日赤医療センターの桜

すっかり春になりましたね。皆さまいかがお過ごしですか。

今日は外来を受診してきました。日赤から桜を見ると、入院で失った季節やあの頃の症状がセットになって想起されます。

アレルギー・リウマチ科に行こうとした時、不意に川崎富作先生の笑顔が目に飛び込んできました。足を止めると子どもの頃の思い出があふれてきました。

 

 川崎先生が主治医だったことはありません。当時の日赤の建物は古く、小児科の診察室はカーテンで仕切られただけでした。小児科領域でも新しいお薬がどんどん開発され、症状を伝える度に処方薬が増えていった時代でした。待合室で不安そうだったお母さんたちがパンパンのお薬袋を抱えて安心した顔で帰っていたのを覚えています。

 

ある日、診察室から離れた普段使われない処置室の中から、あるお母さんと医師とのやり取りが聞こえてきました。普段の診察は時間通りに呼ばれることが多かったのですが、その日に限って待合室は混み合っていました。処置室の中から聞こえてきたのは、「薬を出してくれ」と男の子の横で泣いているお母さんと、子どもの長い人生を考えて必要な薬を必要な量だけ出すことの意義を伝えようとする医師との会話でした。医師の語り掛ける言葉は一つ一つが優しく、熱く、納得するまで寄り添おうとする深みに満ちていました。

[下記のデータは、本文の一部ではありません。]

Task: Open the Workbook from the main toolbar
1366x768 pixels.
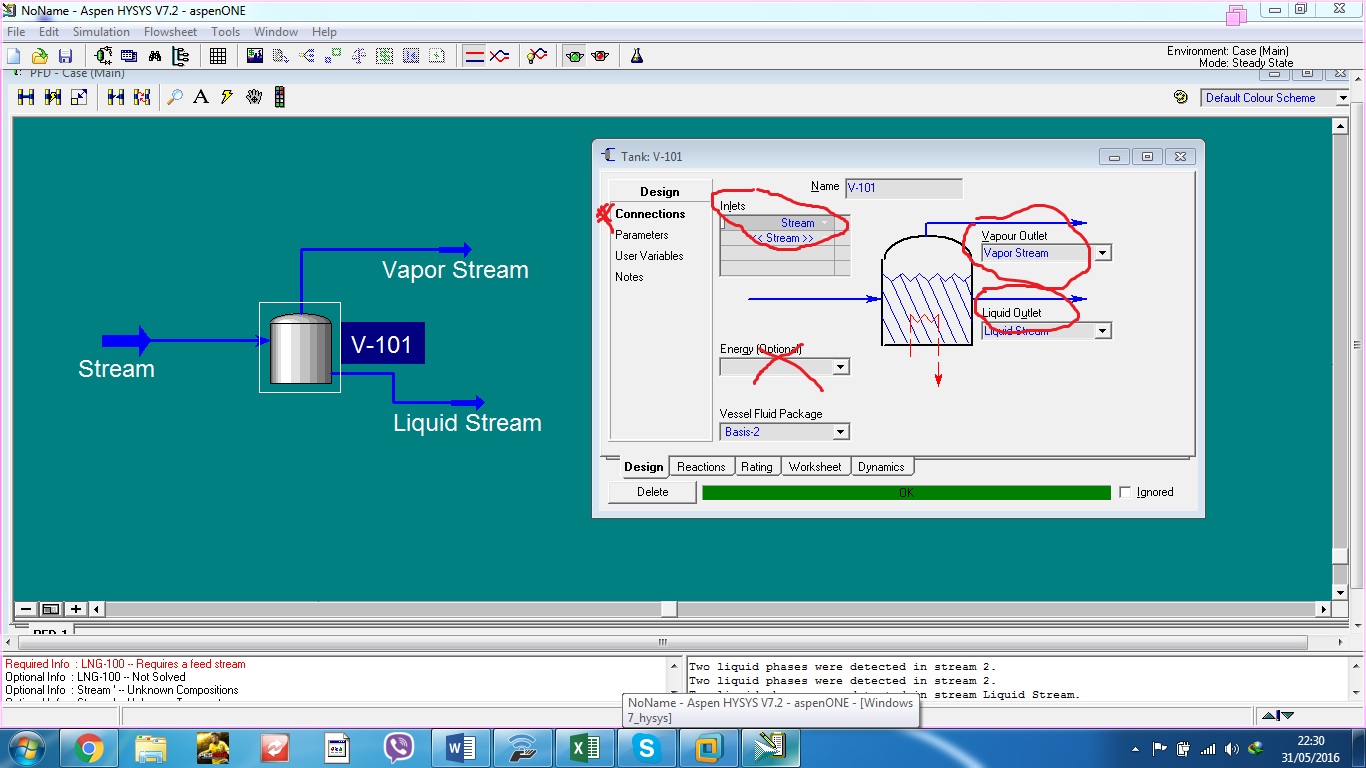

中学生だった私は圧倒される気持ちでその場面を記憶に焼き付けました。カーテンを除いた看護師さんがその先生を「川崎先生」と呼んでいました。

 

小児血管炎は当時、診断基準が確立されていませんでした。症状を伝えると詐病を疑われ、重症化しても治療手段がありませんでした。そんな中、日赤の小児科チームの先生方があらゆる手段を使って治療を試みてくださいました。私の命は当時の小児科チームの皆さんにいただいたものだと感じます。

 

近年は“病気をもつ人のQOL”を知ろうとする研究がたくさんあります。しかしそんな研究が始まるずっと前から人と人との関わりの中で親身に寄り添い続けてくれた医療者達が存在していました。先生方と同じ時を生きた身として、そして心理臨床家として、恥じない生き方をしようと改めて感じた春の一日でした。